EXERCISE OBJECTIVE ->
Beginning with the line that contains "Given: Click the FULL access button" in the material below, print each line exactly until the line that contains "Expand the search" has been printed, then stop.

——

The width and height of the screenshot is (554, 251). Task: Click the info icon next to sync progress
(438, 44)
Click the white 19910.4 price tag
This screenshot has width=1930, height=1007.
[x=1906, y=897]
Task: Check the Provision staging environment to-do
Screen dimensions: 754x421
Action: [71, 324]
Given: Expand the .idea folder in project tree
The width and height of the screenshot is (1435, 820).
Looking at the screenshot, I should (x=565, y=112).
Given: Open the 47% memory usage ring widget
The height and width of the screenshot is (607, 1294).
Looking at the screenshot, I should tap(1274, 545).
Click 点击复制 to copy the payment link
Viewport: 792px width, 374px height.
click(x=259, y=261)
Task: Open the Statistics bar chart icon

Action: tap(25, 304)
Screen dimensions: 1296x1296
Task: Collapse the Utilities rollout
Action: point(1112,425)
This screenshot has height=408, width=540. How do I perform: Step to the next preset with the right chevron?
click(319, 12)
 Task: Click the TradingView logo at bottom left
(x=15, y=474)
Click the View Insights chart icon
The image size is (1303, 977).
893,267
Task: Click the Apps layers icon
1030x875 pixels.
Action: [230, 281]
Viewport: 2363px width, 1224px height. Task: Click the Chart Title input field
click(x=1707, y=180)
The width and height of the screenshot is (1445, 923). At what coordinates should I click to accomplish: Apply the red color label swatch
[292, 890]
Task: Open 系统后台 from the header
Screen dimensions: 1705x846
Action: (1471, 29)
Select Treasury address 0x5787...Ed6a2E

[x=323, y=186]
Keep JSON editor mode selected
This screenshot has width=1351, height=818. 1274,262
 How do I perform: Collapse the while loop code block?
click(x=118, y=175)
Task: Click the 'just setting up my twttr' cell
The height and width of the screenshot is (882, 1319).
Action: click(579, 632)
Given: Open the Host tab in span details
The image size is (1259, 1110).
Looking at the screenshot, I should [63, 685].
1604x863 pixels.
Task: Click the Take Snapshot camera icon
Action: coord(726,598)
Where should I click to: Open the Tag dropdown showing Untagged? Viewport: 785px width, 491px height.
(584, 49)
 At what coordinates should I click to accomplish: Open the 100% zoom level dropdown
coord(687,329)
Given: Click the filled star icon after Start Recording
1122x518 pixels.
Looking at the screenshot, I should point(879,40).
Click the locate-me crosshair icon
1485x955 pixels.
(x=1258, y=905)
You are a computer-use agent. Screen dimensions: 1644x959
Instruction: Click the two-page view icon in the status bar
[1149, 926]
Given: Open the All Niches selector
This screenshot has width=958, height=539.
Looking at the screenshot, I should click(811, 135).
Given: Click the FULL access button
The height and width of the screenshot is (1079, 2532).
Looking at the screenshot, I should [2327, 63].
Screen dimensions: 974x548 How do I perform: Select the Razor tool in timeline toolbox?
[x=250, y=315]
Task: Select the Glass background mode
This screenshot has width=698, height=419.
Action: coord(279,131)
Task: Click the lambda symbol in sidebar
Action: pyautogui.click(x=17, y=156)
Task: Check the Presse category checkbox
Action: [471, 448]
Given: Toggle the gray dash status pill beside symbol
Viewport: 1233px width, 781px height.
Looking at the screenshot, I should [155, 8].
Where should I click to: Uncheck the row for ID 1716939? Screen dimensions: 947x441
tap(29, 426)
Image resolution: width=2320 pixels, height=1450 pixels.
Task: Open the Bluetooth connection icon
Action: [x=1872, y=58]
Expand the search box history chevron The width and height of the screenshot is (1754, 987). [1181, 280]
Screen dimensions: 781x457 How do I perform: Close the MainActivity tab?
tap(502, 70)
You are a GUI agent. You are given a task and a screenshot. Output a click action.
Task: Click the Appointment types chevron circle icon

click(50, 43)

——

ANSWER BOX ->
Given: Click the FULL access button
The height and width of the screenshot is (1079, 2532).
Looking at the screenshot, I should [2327, 63].
Screen dimensions: 974x548 How do I perform: Select the Razor tool in timeline toolbox?
[x=250, y=315]
Task: Select the Glass background mode
This screenshot has width=698, height=419.
Action: coord(279,131)
Task: Click the lambda symbol in sidebar
Action: pyautogui.click(x=17, y=156)
Task: Check the Presse category checkbox
Action: [471, 448]
Given: Toggle the gray dash status pill beside symbol
Viewport: 1233px width, 781px height.
Looking at the screenshot, I should [155, 8].
Where should I click to: Uncheck the row for ID 1716939? Screen dimensions: 947x441
tap(29, 426)
Image resolution: width=2320 pixels, height=1450 pixels.
Task: Open the Bluetooth connection icon
Action: [x=1872, y=58]
Expand the search box history chevron The width and height of the screenshot is (1754, 987). [1181, 280]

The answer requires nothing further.